The charges only stopped when his credit card refused to pay out any more. And MEM’s case provides a salutary lesson for other businesses when it comes to this form of advertising.
What had happened was that Mr McKenzie changed the keywords that trigger these adverts. He entered them on to Overture’s website on the Monday before Easter, they were checked by Overture’s editorial team on the same day and entered on to the web on the Thursday night before Good Friday.
When Mr McKenzie got back into the office on the Tuesday after Easter, he found the company’s bank account was empty.
"I entered 200 new words into the Overture site and all of them were at 55p each," he says. "These 200 words would go on to five pages. But Overture say that the three middle pages were blank and in the small print of the contract, if you leave a page blank it defaults to the highest bid anyone else has made for the word.
"The highest bid for some terms including the word ‘loan’ is around £7, which meant that whenever anyone clicked on our site over Easter from the search service, on some terms we were paying up to £7. I know I entered them all at 55p and left none blank. But I can’t prove it."
Mr McKenzie maintains that Overture ought to have realised what was happening and stopped it. He had never bid more than 55p before, so why go to the highest amount now? He believes that his case is further strengthened because the words on pages one and five were all bid at 55p.
But he says Overture claim their system provides that you cannot leave a page blank without meaning to. Again, surely Overture’s editorial checkers should have realised there were three blank pages and done some checking with MEM? And surely the fact that blank pages can be very expensive ought not to be left to just the small print?
Couldn’t there be failsafe devices on the website when you are entering fresh words, say asking you if you intended to leave pages blank and a box that needs to be actively checked by the trader to say that he is aware of the consequences of leaving them blank?

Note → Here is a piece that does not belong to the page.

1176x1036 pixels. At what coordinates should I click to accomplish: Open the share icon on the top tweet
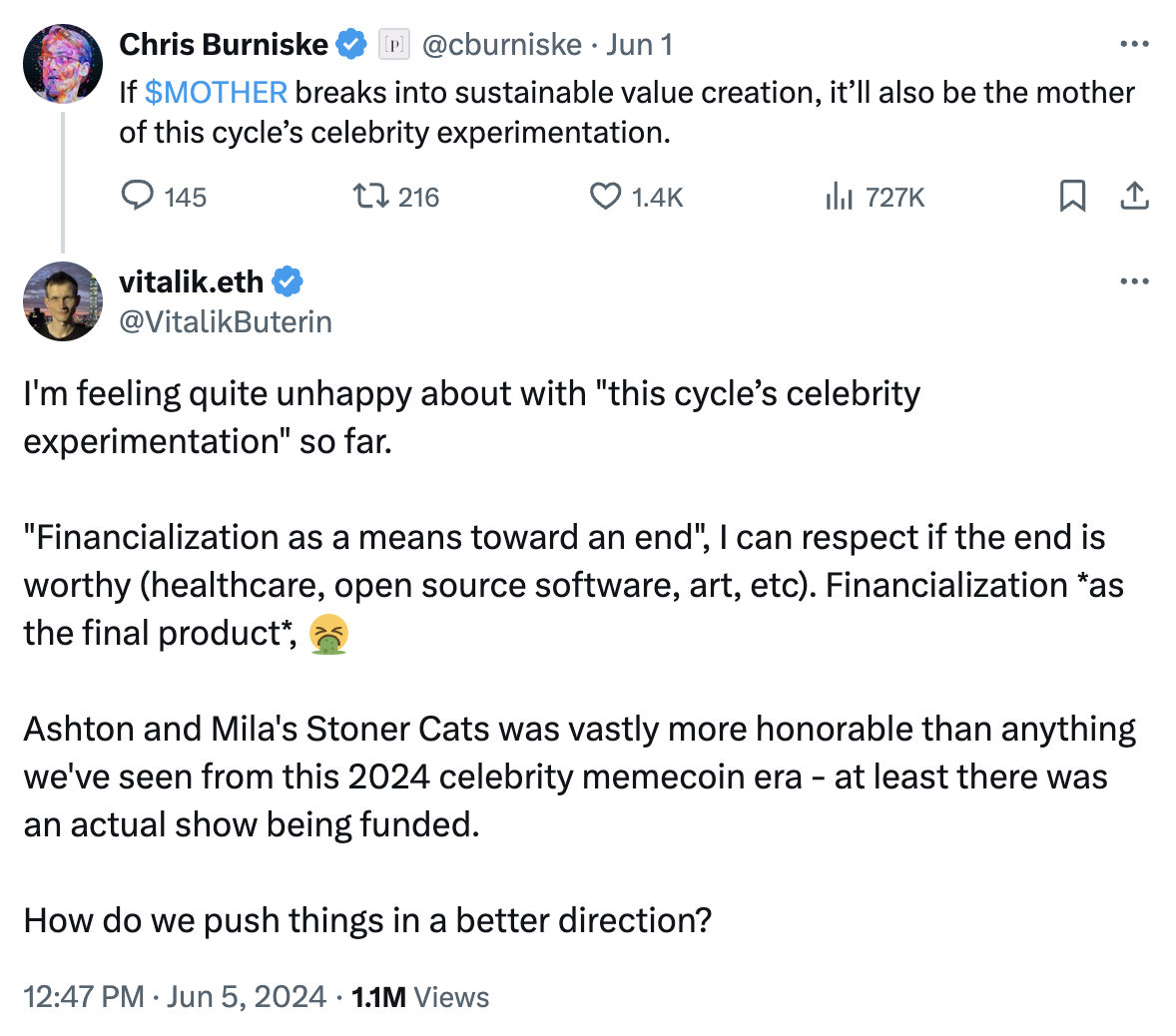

It’s all been a very expensive lesson for MEM. "We’ve been going for about 18 months," Mr McKenzie says. "Had this happened a year ago we would have been put out of business. Overture say the fact that blank pages default to the highest bid is in the small print of the contract but I haven’t found it yet."
What I’d like to know from you is: was Mr McKenzie just unlucky, or are there other people out there in cyberland who have similar experiences?